» What you need to do
1. In the article about Eric Schmidt's Twitter remarks, at what event did Schmidt call Twitter "a poor man's email system"?
2. Continue the article about Eric Schmidt's Twitter remarks from the end of its final paragraph.

Why Google CEO's Twitter Diss Is All Wrong
Eric Schmidt is an old dude who just doesn't get Twitter. That groupthink consensus emerged after the Google CEO dismissed the fast-growing messaging service at a conference. But he missed the real critique Twitter deserves.
That's the problem with Twitter. Everyone feels like they have to be an expert about it, even if they clearly don't use it, like Schmidt. Barbara Walters, who managed to take down Twitter by mentioning it on The View, crowed on a radio show about how she killed the website without ever having used the service. But understanding Twitter's true flaws requires experiencing the pain of constant exposure.
Twitter "is a poor man's email system," Schmidt said at a Morgan Stanley technology conference Tuesday:
In other words, they have aspects of an email system, but they don't have a full offering. To me, the question about companies like Twitter is: Do they fundamentally evolve as sort of a note phenomenon, or do they fundamentally evolve to have storage, revocation, identity, and all the other aspects that traditional email systems have? Or do email systems themselves broaden what they do to take on some of that characteristic?
I think the innovation is great. In Google's case, we have a very successful instant messaging product, and that's what most people end up using.
Twitter's success is wonderful, and I think it shows you that there are many, many new ways to reach and communicate, especially if you are willing to do so publicly.
There's a reason for Schmidt to bash Twitter. Credulous Twitter fanboys are speculating wildly that the service, which users have occasionally used to post babblingly incoherent, uselessly shortened news flashes, may morph into some kind of real-time news search engine. Such a search engine could one day threaten Google's search franchise, they reason, since Google is not particularly useful at finding things at a pace that satisfies the ever-shortening attention spans of today's workplace Ritalin addicts.

» Dataset section
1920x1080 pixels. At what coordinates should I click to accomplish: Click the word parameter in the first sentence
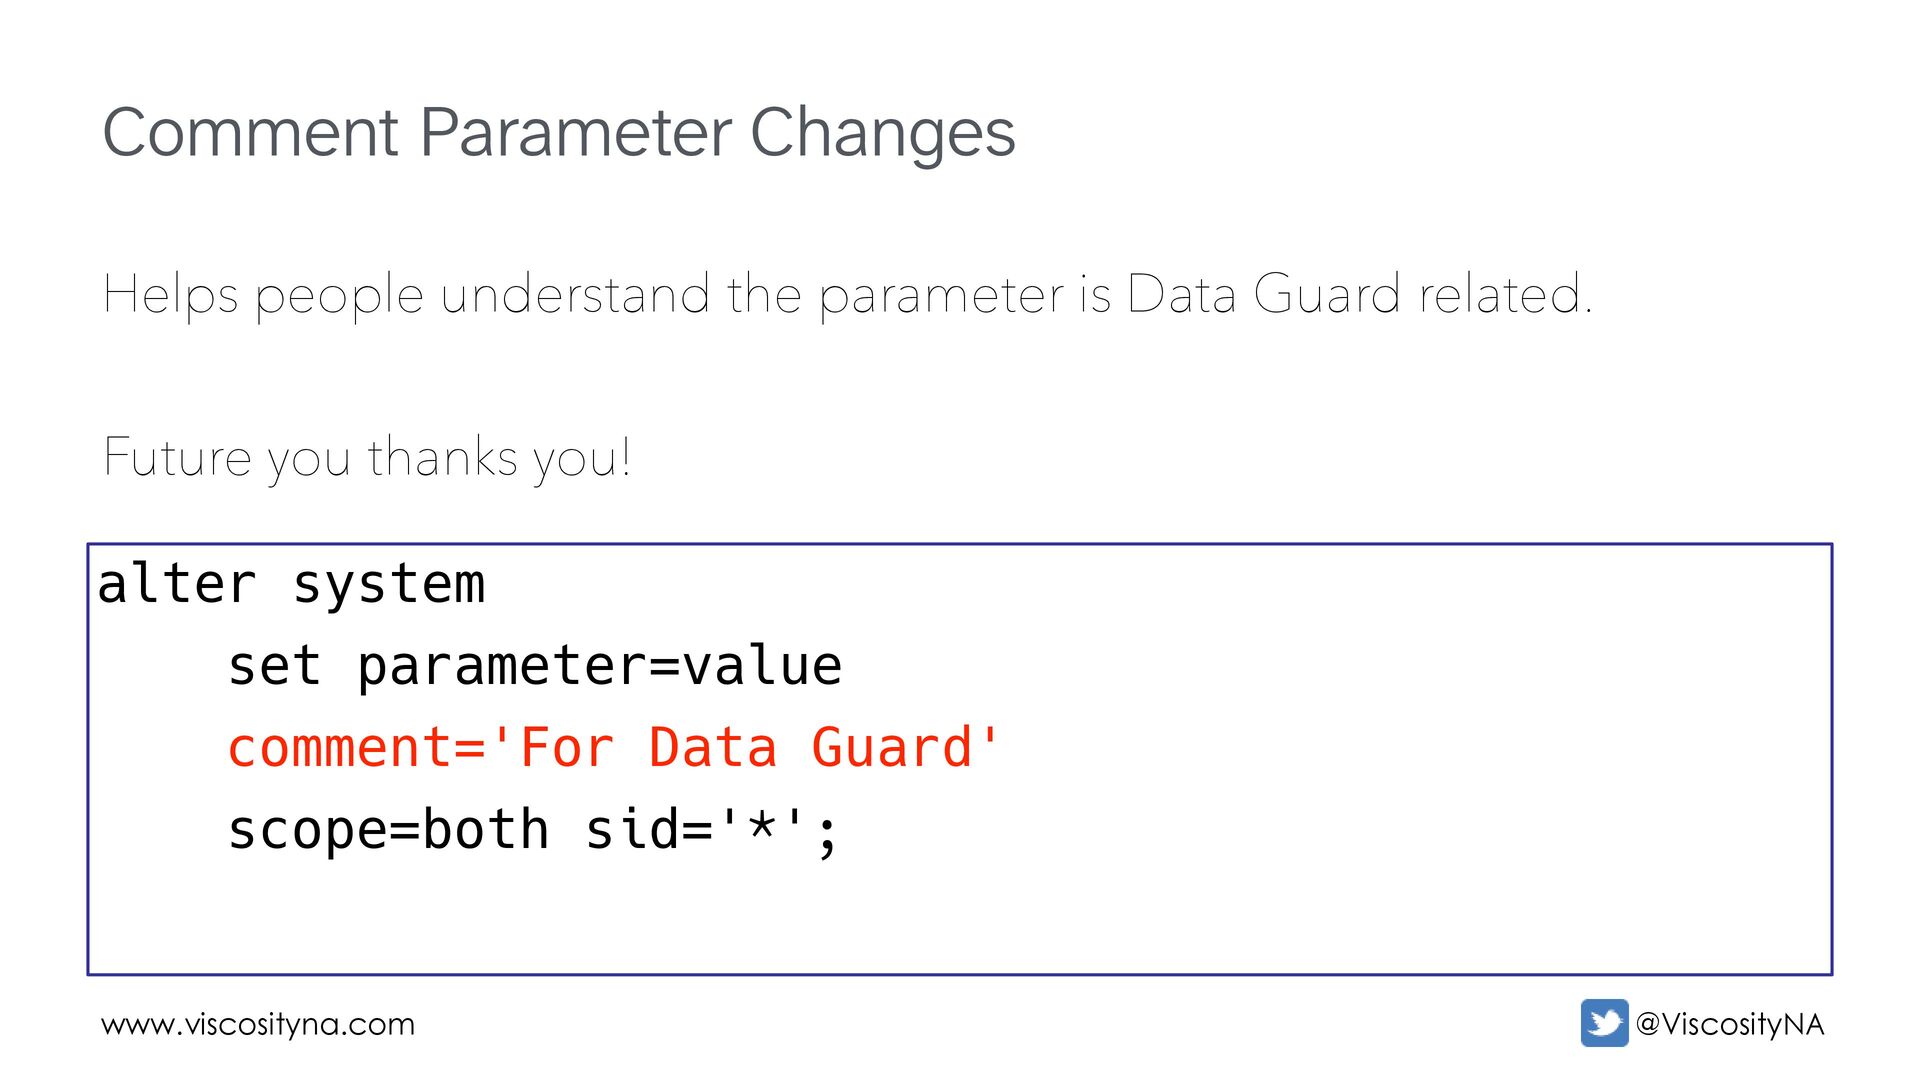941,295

» Outputs in order
1. At a Morgan Stanley technology conference on Tuesday.

2.
The Internet's army of freelance factcheckers immediately seized on Schmidt's boneheaded error, in which he — gasp — misstated the 140-character limitation on Twitter messages as 160 characters. (They are 140 characters long, or 160 characters including usernames, so they can be transmitted via text messages to cell phones.)
But what Schmidt really missed is precisely what is most noxious about Twitter. Unlike email, which typically goes to a defined set of recipients, Twitter messages are posted on the Web for all to see. It's a way of cc'ing the entire Internet, in other words, even when — especially when — a communiqué ought to be personal. Instead of emailing customer service, Twitter users bitch out corporations in public, and expect a customer-service rep to run to Twitter to their needs. (The advice they dole out usually ends up being to email customer service.) Instead of having thoughtful conversations one-on-one, Twitter users pose, debate, and play to the crowd.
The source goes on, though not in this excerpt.